Antiretroviral naive volunteers with CD4 count between 200 and 500 mm3 were enrolled in 8 study centers in Argentina, Brazil, Canada and Mexico. Preliminary data are presented for 120 volunteers, comparing pooled HU arms (59 patients) vs pooled non-HU arms(61 patients). Demographic data for the two groups appeared balanced. The mean viral load was 4.47 for the HU group and 4.35 for the non-HU group.

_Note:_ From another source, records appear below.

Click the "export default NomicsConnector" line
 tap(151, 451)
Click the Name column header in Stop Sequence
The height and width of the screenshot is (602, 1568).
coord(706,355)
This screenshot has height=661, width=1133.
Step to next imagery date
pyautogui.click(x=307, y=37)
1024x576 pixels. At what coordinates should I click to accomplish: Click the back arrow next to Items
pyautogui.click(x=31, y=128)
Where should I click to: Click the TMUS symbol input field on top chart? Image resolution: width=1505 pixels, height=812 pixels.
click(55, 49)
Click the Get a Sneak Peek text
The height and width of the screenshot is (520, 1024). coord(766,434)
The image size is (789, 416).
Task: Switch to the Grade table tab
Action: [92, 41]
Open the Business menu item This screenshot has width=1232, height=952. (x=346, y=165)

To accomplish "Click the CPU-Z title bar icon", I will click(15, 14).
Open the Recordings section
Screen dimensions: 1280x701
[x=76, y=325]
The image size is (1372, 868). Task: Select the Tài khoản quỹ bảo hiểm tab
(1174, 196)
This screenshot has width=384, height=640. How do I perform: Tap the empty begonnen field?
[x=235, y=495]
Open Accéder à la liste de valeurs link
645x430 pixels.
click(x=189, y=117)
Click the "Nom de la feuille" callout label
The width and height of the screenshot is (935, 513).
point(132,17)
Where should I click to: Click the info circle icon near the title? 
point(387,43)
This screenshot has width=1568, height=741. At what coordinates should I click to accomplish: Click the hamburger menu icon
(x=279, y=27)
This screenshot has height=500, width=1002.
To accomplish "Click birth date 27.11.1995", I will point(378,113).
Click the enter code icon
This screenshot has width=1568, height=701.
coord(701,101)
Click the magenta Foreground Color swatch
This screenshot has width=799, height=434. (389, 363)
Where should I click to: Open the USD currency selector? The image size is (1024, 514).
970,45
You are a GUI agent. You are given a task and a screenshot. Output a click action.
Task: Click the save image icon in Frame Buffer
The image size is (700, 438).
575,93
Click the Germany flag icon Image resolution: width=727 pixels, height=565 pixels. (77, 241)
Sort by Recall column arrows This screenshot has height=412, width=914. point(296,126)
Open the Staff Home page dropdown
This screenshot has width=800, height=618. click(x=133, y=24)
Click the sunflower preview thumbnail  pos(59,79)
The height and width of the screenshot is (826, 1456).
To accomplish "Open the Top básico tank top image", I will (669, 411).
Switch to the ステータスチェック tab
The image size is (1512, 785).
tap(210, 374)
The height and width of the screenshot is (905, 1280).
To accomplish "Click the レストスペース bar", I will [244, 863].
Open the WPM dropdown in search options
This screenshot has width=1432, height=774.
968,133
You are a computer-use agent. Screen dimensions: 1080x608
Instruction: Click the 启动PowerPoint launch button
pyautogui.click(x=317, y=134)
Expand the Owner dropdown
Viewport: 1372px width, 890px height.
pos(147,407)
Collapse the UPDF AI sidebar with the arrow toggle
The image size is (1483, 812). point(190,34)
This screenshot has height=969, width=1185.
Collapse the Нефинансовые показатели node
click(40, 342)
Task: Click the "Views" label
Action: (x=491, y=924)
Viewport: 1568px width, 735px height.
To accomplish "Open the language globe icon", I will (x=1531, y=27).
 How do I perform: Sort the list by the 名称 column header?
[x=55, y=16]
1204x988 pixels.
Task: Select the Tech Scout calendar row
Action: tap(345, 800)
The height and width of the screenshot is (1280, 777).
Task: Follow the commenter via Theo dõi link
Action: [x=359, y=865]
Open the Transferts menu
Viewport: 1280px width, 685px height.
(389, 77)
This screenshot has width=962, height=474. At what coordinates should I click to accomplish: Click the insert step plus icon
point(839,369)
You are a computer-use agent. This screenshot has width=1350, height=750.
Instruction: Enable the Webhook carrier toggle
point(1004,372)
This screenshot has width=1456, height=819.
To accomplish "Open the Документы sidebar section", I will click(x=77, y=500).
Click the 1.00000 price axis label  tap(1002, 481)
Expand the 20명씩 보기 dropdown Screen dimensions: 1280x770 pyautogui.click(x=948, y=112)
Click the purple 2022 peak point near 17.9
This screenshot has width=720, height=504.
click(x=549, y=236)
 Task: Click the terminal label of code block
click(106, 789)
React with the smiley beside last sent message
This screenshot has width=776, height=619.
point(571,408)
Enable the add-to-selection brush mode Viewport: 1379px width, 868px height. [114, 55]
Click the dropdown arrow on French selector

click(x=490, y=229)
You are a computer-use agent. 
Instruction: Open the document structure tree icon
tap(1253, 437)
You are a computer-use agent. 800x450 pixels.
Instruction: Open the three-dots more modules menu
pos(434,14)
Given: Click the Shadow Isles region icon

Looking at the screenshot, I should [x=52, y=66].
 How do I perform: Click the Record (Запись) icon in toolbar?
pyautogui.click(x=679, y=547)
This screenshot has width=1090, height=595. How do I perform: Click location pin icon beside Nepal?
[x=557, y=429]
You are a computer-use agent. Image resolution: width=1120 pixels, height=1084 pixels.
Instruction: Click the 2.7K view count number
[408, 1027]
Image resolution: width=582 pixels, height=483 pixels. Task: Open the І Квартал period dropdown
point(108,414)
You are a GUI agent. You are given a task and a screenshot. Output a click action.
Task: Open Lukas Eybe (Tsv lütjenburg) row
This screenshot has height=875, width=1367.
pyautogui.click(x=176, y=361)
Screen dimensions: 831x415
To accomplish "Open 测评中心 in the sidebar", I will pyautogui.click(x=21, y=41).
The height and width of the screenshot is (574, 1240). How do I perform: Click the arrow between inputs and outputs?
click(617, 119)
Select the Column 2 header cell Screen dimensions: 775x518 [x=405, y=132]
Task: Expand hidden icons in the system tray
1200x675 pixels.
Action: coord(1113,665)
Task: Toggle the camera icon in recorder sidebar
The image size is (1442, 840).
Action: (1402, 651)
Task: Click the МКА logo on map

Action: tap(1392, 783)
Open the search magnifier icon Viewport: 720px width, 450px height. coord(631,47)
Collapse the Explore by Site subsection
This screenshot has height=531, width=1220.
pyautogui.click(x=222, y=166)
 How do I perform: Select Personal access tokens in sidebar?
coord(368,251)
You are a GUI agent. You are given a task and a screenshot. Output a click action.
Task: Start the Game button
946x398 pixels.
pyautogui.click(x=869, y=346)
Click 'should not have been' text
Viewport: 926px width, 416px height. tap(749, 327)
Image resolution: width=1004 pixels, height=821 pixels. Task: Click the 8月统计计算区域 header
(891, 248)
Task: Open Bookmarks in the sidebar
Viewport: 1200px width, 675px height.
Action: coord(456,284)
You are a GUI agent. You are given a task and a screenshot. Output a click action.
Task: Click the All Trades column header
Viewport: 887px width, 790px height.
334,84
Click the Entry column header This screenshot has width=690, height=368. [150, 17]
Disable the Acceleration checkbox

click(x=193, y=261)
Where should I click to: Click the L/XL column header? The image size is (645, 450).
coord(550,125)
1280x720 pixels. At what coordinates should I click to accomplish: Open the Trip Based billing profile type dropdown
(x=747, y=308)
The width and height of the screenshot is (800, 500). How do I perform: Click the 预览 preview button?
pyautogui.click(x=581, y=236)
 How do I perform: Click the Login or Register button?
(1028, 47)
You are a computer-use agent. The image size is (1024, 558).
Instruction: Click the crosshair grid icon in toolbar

Viral load measurements of the HU group showed an average decline of 1.59 log10 at week 12 and an average decline of 1.76 at week 24. For the non-HU group, the mean decline was 1.59 and 1.45 at weeks 12 and 24, respectively. The proportions of patients with undetectable viral load (< 400 copies/mL) were 56% at Week 12 and 60% at Week 24 for the HU group. These proportions were 58% and 43% in the non-HU group. In the HU group, mean changes in CD4 counts (cells/mm3) were 4 and 6 at weeks 12 and 24, respectively. In the non-HU group, we noted an increase in CD4 counts of 89 at week 12 and 91 at week 24. There were no clinically significant differences in adverse reactions between the two groups. Only one volunteer (1.6%) treated with HU showed marked neutropenia.
The addition of HU to the ddI containing regimens provides a safe, cost effective alternative for the treatment of HIV-infection without notable adverse events.
Note: These results were taken from the abstract 287/12235 presented at the 12th World AIDS Conference in Geneva.